Im Gegensatz zu ihren Vorgängern, wo es ab der ersten Sekunde Crowdsurfs gab und sonst eigentlich keinen Pit, gibt es jetzt bei FIRST BLOOD einen Pit, der beinahe den kompletten Durchmesser des vorderen Exils einnimmt. Sänger Carl Schwarz eröffnet mit „First Blood“ und eigentlich ist er ja ein in sich liebenswerter Widerspruch, wie er da zu Hau-Drauf-Tunes so freundlich und gutgelaunt in die Menge strahlt – und schief grölenden Fans lächelnd das Mikro hinhält und Highfives gibt. Generell macht ihr ganzes Set Laune. Es ist eben die FIRST BLOOD ganz eigene Mischung aus Kurzweiligkeit der Songs und Breakdowns, die einen beinahe vergessen lassen, dass es mittlerweile gefühlt 50°C und 80% Luftfeuchtigkeit im Raum sind. Und auch finde ich, schwappt ein Stück weit der Idealismus der Band auf der Publikum über und trotz intensivem Pit wird doch das Gefühl von Fairness und Einheit vermittelt. Bemerkenswert ist auch, wie die Band mit jüngeren oder noch ganz neuen Fans umgeht: Da ist nichts von dieser Arroganz zu spüren, die teilweise andere Bands mit ähnlichem Altersdurchschnitt der Bandmitglieder und ähnlich langer Bühnenerfahrung an den Tag legen, nein, man heißt sie willkommen, sagt, dass der kommende Song „Suffocate“ quasi für sie ist. Eben rundum eine tolle Live-Darbietung von einer super sympathischen Band!

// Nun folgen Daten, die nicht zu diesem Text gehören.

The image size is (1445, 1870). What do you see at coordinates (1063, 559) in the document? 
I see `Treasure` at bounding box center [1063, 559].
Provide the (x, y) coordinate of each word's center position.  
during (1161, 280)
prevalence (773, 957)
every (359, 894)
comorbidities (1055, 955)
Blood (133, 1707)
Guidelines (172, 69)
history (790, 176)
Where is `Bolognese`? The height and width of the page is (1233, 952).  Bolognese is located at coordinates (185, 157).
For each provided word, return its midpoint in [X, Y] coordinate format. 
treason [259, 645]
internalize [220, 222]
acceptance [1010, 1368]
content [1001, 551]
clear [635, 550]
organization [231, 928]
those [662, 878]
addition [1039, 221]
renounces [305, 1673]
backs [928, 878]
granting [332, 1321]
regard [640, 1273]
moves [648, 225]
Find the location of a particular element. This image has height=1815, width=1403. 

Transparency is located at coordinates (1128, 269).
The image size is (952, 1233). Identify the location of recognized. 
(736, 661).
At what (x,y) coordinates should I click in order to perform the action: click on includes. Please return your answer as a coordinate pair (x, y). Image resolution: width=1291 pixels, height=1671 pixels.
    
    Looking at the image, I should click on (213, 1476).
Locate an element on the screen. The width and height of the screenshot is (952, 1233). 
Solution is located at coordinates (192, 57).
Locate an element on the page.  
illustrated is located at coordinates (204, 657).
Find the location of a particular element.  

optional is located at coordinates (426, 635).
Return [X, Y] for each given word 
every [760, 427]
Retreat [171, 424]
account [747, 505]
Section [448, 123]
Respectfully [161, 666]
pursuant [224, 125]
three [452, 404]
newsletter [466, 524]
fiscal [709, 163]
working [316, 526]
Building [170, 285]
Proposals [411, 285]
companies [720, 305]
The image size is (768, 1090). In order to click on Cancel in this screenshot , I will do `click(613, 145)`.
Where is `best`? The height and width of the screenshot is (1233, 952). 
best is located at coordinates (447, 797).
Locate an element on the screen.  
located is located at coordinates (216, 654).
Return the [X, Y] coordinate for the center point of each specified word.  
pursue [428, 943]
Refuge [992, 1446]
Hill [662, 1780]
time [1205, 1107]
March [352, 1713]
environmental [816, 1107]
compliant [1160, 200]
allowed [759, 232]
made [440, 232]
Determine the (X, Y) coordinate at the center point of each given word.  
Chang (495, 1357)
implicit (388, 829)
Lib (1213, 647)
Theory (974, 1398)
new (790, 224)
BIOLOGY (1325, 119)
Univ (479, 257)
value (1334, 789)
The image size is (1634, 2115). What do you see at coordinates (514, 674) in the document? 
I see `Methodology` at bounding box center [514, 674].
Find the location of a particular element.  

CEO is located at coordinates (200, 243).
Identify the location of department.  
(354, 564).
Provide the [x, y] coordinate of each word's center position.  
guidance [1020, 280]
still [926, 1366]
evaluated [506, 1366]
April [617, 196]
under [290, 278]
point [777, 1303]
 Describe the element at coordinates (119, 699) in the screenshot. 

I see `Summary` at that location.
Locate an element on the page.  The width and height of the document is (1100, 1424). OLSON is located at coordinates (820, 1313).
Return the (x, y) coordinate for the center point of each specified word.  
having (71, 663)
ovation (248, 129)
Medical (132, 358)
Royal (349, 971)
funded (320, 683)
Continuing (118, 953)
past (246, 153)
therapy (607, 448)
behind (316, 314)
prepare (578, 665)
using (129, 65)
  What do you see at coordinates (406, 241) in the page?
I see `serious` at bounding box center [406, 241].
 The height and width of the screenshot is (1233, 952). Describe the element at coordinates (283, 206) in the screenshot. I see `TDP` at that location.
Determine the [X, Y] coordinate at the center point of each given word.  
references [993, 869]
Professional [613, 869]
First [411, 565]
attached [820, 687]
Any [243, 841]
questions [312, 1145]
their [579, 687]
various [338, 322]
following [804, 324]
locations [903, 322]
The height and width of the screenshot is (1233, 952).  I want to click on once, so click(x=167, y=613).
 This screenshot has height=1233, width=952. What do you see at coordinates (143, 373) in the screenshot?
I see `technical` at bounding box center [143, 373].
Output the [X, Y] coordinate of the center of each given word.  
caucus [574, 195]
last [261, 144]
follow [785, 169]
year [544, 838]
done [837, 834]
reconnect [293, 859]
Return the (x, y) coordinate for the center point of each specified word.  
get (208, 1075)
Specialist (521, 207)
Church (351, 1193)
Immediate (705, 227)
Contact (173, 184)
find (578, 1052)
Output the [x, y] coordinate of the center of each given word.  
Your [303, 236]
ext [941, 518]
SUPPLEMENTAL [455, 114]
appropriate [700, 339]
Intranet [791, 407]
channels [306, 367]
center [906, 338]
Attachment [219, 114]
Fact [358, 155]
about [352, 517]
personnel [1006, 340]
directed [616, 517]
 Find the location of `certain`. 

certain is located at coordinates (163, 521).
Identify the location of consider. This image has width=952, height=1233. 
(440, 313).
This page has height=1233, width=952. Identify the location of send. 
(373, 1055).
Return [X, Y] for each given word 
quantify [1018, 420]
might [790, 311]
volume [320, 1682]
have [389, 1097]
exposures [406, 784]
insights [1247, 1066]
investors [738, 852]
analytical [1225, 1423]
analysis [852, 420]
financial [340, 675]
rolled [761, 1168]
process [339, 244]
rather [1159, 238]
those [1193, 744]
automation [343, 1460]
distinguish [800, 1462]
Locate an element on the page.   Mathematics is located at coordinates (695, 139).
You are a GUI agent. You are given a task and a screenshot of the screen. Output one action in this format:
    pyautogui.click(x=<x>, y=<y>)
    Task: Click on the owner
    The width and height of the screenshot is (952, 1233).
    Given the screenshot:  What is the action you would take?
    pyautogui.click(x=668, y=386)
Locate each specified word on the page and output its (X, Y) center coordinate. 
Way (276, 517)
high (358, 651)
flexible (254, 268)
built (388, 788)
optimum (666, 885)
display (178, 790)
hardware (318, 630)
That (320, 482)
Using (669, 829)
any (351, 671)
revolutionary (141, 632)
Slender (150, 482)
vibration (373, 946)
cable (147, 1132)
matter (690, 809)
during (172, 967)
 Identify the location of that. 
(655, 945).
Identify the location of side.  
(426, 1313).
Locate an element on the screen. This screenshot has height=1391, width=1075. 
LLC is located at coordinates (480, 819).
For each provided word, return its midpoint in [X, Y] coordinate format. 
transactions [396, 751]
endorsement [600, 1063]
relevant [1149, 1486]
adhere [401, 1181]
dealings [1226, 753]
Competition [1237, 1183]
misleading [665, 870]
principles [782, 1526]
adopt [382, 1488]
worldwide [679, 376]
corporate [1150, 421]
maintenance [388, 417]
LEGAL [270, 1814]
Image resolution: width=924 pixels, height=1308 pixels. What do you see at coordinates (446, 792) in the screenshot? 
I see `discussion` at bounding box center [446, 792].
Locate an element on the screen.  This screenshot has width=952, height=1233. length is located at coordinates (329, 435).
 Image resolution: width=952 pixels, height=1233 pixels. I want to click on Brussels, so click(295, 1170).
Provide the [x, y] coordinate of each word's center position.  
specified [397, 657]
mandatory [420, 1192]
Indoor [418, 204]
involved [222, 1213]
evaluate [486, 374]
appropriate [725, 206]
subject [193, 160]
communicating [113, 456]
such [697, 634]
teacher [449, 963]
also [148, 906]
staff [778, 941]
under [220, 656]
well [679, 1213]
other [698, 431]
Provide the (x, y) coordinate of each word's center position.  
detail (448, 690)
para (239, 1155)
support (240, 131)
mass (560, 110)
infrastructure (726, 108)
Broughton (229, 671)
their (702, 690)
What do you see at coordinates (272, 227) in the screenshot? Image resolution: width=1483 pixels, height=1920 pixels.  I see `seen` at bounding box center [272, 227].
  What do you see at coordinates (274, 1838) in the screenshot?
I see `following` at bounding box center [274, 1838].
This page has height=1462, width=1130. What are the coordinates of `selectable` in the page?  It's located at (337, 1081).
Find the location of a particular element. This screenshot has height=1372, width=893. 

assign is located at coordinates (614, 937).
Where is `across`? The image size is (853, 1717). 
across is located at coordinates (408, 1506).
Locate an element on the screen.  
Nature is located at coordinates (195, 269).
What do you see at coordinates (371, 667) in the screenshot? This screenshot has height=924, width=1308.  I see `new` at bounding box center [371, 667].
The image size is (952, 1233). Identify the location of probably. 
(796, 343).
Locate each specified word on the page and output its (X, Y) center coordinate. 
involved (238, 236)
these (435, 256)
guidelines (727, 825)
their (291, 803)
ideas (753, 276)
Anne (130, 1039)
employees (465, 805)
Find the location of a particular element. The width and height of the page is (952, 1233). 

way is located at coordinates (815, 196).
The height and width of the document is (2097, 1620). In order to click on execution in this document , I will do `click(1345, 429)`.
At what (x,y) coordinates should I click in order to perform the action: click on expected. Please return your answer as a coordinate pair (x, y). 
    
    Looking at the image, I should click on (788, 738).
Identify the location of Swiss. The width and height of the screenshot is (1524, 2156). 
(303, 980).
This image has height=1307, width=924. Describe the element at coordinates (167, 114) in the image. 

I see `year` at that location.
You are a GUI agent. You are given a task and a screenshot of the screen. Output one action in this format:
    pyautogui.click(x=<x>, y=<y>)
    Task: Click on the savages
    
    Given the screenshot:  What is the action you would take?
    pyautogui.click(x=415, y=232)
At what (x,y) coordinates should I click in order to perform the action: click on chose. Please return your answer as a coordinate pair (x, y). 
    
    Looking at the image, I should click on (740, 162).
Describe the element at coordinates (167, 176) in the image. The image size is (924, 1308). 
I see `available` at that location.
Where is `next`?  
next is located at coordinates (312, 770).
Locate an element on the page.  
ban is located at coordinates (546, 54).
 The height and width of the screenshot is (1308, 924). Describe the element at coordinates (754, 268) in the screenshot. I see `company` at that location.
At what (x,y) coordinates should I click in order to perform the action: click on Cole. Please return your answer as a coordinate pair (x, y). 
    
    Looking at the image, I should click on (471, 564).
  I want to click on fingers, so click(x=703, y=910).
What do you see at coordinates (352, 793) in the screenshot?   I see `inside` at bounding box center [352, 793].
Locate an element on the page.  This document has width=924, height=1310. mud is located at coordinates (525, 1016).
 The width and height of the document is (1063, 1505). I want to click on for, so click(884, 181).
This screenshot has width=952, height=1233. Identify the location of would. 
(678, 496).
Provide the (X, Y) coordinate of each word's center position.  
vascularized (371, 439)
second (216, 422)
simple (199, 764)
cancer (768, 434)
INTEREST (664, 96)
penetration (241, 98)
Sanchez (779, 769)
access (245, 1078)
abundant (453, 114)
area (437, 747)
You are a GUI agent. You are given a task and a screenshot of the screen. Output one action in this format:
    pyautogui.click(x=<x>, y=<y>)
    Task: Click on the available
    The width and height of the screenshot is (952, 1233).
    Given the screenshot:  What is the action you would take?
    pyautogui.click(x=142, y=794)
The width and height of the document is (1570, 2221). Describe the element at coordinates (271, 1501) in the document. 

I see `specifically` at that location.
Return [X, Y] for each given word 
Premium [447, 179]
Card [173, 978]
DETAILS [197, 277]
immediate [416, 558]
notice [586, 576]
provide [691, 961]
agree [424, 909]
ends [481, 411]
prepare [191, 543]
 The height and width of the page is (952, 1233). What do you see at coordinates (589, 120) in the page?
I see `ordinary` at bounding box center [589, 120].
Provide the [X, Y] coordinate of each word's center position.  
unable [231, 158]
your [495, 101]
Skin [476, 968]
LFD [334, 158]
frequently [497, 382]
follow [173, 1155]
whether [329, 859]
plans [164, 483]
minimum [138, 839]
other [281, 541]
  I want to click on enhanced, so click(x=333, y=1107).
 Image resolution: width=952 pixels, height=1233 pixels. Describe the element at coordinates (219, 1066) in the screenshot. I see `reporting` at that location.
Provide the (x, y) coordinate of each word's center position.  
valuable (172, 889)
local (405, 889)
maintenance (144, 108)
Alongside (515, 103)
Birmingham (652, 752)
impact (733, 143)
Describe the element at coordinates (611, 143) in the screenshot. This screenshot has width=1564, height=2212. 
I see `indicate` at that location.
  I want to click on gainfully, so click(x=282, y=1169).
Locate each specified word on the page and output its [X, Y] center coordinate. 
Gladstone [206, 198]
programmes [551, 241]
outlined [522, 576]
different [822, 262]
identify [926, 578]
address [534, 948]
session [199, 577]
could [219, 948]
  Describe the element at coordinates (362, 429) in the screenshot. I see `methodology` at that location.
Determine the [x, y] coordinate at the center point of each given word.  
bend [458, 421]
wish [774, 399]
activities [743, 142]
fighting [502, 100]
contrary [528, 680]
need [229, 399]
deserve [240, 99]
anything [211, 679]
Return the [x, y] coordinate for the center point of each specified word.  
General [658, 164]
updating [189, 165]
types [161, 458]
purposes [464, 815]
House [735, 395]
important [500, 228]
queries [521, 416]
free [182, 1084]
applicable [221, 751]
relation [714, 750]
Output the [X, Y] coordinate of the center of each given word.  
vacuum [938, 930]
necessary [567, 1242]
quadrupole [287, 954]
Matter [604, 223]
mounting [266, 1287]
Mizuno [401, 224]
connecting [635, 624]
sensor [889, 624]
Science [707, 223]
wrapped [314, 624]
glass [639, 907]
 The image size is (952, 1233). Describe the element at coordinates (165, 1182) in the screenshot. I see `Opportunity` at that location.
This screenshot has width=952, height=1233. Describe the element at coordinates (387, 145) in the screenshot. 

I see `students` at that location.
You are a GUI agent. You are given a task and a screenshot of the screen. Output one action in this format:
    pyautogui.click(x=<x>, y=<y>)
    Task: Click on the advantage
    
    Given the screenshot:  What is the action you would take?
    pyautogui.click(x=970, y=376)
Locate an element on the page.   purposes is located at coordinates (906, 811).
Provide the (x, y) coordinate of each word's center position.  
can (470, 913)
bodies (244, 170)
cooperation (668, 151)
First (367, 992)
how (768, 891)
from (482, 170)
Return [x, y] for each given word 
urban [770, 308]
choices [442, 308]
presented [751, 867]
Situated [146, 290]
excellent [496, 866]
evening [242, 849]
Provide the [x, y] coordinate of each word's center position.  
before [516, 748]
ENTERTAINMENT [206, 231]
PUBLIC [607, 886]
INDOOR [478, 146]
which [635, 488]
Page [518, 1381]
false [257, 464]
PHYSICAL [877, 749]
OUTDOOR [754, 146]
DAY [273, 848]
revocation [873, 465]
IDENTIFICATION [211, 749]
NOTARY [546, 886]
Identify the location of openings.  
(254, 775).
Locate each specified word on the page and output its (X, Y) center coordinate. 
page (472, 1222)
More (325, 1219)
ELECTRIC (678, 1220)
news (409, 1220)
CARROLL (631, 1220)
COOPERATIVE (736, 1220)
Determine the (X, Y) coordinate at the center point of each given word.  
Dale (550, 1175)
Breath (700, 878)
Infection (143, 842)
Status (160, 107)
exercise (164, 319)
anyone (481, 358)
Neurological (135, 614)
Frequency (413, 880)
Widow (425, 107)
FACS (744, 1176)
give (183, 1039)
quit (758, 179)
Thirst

Um eines vorweg zu sagen: Was jetzt gleich kommt, ist eines der besten Konzerte, dass ich seit langem gesehen habe. Zehn Monate nach ihrem letzten Gig im Exhaus erobern STICK TO YOUR GUNS die Bühne und die Herzen zurück. Trotz an sich kurzer Umbaupausen ist die Crowd kurz vor Beginn des Headliners schon absolut rastlos. Als dann aus einem Radio-Tuning das „Sprech-Intro“ von „Diamond“ wird und STYG die ersten Drums ertönen lassen, rastet das Publikum bereits aus. Schon bei den ersten Worten „I know“ explodiert die Menge geradezu, alles und jeder drückt nach vorne zu Frontmann Jesse, um ein Teil dieses großen Gemeinschafts-Feuerwerks zu sein. Erhobene Hände und aus vollem Hals und Herzen mitsingende Münder im ganzen Raum, stimmen überschwänglich den Hit „Amber“ an, der schon als zweiter Song gespielt wird. Eigentlich lassen sich diese Euphorie, Energie und alles umfassende Extase, die an diesem Abend, während dieses Sets, stattfinden, kaum beschreiben und in Worte fassen. Von der Band, ebenfalls komplett überwältigt, hört man nur ein verdutzt staunendes „People, this is insane!“. Dieses große Gefühlskino wird im Laufe des Sets übrigens noch auf die Spitze getrieben, als die Band kurz unterbricht, um einem Pärchen auf der Bühne Platz zu machen. Was dann folgt, ist ein Heiratsantrag von ihr an ihn vor versammelter Horde in subtropischen Klima.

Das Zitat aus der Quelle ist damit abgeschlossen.